Job
Extract the lines below verbatim, beginning at the line that has "Click the word" and stopping after the line that has "coord(39,140)".

Data records:
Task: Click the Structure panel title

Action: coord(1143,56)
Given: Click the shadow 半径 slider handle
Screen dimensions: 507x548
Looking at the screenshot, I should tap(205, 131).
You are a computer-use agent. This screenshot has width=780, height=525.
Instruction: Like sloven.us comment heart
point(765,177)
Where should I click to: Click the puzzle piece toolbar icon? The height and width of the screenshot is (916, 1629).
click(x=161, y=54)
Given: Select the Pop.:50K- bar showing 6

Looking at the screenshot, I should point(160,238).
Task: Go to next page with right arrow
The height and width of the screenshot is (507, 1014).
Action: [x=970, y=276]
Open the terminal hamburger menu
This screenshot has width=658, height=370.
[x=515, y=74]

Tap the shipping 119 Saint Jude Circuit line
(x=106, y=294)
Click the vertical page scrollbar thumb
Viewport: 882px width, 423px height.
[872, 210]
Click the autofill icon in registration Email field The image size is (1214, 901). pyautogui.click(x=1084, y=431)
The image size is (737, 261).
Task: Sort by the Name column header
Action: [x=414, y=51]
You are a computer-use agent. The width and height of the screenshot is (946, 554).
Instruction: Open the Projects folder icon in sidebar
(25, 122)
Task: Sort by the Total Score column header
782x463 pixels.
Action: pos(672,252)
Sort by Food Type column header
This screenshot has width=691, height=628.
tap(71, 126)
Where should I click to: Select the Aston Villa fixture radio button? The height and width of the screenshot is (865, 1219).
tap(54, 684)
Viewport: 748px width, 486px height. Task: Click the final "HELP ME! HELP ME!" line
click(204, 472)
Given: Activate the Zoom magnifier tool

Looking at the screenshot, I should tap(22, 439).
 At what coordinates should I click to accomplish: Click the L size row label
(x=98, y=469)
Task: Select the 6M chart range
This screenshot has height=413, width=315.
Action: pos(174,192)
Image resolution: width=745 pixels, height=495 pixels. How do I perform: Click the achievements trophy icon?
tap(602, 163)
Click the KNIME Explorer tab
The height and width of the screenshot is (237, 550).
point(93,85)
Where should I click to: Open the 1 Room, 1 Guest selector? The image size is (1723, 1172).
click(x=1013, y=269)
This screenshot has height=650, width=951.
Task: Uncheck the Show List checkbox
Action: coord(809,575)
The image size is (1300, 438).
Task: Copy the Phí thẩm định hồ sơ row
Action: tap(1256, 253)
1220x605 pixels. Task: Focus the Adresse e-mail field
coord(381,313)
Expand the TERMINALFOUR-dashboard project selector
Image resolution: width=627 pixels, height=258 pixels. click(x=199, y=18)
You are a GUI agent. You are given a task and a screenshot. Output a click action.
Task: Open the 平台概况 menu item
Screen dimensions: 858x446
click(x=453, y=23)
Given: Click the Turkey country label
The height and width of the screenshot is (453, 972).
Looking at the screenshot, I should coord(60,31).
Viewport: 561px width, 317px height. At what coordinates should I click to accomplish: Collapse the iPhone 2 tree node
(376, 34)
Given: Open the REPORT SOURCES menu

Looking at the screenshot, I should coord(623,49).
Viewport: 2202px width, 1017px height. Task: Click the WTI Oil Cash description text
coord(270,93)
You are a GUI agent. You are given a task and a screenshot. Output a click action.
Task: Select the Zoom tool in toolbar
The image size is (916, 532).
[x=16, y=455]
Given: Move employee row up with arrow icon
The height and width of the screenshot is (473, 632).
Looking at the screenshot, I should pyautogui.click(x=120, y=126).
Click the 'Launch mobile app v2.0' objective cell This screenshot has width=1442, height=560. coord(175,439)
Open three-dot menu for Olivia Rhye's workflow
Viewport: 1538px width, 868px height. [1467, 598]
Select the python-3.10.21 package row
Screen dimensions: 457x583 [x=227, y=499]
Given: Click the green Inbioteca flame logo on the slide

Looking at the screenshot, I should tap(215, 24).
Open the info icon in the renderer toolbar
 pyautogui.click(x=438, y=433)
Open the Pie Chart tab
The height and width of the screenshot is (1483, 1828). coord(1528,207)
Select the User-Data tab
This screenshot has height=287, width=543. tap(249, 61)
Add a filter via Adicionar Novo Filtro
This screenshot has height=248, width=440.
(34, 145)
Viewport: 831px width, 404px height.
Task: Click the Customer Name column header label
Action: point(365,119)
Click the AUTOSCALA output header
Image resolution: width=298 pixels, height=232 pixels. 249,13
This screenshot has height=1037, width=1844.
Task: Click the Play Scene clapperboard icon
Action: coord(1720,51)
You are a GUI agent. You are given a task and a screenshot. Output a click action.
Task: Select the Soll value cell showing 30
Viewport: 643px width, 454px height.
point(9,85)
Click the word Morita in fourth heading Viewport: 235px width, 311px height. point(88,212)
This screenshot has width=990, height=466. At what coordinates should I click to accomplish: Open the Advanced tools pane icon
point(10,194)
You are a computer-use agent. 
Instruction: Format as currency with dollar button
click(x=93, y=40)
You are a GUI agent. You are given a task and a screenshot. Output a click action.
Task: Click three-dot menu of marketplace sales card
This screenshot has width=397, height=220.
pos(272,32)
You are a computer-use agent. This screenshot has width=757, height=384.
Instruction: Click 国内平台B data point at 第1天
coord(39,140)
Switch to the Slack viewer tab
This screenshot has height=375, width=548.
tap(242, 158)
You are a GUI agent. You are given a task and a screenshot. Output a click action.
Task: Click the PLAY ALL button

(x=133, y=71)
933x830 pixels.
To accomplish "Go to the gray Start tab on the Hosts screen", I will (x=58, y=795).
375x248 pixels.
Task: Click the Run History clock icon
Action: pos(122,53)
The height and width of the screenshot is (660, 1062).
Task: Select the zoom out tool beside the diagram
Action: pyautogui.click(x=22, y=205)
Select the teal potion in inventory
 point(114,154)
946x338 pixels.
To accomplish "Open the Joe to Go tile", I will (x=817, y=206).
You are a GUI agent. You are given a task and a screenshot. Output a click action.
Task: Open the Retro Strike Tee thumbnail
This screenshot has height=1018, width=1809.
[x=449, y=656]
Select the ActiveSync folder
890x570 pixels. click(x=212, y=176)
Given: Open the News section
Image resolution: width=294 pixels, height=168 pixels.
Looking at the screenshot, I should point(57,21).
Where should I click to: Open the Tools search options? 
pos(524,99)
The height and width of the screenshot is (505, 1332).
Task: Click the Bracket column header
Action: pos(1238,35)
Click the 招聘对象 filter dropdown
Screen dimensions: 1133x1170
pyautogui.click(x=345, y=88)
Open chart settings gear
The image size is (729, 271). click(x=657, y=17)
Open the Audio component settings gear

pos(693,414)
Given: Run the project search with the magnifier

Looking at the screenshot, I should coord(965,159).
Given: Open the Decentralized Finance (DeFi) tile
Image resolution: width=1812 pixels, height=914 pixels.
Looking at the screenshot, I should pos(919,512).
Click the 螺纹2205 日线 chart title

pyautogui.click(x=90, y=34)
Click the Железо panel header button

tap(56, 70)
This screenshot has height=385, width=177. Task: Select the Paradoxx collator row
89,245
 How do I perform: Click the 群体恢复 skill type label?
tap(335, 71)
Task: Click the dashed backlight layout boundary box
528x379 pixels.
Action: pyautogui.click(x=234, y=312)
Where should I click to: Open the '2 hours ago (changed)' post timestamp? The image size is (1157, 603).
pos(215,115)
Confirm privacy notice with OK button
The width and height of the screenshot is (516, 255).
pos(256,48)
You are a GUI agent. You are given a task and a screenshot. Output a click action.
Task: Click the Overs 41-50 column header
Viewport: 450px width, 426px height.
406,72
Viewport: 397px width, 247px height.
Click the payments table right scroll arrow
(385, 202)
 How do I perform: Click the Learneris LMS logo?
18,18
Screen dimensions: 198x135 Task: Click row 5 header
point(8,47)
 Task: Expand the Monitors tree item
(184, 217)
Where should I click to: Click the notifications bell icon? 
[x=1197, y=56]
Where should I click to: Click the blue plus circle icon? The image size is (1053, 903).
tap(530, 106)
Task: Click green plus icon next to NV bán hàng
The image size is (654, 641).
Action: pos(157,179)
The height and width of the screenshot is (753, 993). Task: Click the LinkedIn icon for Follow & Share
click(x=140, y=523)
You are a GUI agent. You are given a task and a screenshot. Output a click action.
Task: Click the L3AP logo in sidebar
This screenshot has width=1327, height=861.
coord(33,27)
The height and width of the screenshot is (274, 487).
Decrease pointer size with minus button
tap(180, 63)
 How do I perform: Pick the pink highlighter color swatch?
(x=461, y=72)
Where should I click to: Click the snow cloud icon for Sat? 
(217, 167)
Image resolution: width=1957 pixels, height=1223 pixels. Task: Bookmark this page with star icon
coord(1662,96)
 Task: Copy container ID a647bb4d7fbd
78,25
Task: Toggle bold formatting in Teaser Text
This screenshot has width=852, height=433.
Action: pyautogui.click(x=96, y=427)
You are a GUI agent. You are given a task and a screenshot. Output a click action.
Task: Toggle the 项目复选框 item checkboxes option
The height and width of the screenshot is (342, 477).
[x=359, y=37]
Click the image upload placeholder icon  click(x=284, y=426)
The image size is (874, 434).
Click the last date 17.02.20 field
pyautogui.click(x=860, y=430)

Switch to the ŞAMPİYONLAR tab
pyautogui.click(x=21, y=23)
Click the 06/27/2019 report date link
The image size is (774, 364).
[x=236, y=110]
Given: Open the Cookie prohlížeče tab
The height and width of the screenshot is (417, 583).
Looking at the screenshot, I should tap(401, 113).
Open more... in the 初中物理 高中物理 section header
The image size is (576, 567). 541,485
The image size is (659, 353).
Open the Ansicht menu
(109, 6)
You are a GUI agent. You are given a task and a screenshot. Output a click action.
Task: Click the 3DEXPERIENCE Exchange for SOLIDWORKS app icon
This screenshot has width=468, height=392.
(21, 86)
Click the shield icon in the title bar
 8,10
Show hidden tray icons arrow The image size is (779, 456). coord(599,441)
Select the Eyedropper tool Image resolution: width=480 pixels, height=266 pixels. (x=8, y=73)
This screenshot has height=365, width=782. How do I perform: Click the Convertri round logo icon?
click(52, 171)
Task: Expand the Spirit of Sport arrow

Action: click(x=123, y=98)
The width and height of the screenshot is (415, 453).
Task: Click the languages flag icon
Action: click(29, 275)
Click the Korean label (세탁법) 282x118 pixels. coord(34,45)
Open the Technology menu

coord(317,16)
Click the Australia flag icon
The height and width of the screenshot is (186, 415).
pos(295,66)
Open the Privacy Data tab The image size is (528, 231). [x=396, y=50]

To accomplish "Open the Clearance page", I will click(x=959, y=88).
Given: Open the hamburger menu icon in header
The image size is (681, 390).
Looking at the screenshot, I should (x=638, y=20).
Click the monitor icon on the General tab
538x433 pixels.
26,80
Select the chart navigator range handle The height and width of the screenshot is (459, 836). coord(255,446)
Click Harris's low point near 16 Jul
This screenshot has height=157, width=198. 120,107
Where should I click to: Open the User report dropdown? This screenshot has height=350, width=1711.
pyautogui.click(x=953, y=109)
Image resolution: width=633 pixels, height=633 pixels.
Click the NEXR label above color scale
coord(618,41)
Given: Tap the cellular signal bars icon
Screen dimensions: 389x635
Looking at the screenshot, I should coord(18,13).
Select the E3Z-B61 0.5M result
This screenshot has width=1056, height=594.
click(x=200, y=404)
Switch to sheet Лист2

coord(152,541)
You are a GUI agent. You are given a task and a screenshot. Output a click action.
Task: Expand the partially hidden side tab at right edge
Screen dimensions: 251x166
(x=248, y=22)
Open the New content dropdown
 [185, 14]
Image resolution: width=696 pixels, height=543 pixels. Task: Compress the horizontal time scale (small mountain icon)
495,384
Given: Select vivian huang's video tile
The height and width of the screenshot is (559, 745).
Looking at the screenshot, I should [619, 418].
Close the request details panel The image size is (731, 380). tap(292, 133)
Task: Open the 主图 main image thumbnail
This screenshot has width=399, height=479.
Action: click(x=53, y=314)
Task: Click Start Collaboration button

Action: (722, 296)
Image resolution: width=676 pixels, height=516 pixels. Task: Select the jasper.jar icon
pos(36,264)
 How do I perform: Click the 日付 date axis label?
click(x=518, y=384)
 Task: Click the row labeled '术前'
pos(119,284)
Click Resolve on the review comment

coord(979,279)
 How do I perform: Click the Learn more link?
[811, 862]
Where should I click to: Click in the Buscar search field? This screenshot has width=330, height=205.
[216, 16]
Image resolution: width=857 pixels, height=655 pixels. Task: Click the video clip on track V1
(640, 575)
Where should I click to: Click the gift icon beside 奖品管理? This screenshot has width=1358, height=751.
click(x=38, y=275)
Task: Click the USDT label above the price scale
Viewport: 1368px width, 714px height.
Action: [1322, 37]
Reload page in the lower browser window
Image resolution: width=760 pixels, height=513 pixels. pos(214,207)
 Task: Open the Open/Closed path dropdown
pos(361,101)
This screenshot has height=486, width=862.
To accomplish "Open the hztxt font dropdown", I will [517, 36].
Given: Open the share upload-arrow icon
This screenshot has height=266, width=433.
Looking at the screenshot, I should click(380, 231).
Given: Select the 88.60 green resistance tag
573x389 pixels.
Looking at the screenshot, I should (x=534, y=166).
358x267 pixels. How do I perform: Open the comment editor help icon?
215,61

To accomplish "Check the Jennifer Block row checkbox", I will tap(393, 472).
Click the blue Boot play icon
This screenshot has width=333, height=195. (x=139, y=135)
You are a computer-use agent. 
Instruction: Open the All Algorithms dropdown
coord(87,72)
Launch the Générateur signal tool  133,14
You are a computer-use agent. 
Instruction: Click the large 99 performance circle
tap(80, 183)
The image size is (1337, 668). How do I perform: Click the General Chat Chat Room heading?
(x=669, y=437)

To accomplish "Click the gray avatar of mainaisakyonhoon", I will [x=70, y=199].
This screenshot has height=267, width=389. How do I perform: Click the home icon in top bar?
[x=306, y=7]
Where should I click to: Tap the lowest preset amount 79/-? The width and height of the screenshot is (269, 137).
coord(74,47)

Output of the task
Click the word Morita in fourth heading Viewport: 235px width, 311px height. point(88,212)
This screenshot has width=990, height=466. At what coordinates should I click to accomplish: Open the Advanced tools pane icon
point(10,194)
You are a computer-use agent. 
Instruction: Format as currency with dollar button
click(x=93, y=40)
You are a GUI agent. You are given a task and a screenshot. Output a click action.
Task: Click three-dot menu of marketplace sales card
This screenshot has width=397, height=220.
pos(272,32)
You are a computer-use agent. This screenshot has width=757, height=384.
Instruction: Click 国内平台B data point at 第1天
coord(39,140)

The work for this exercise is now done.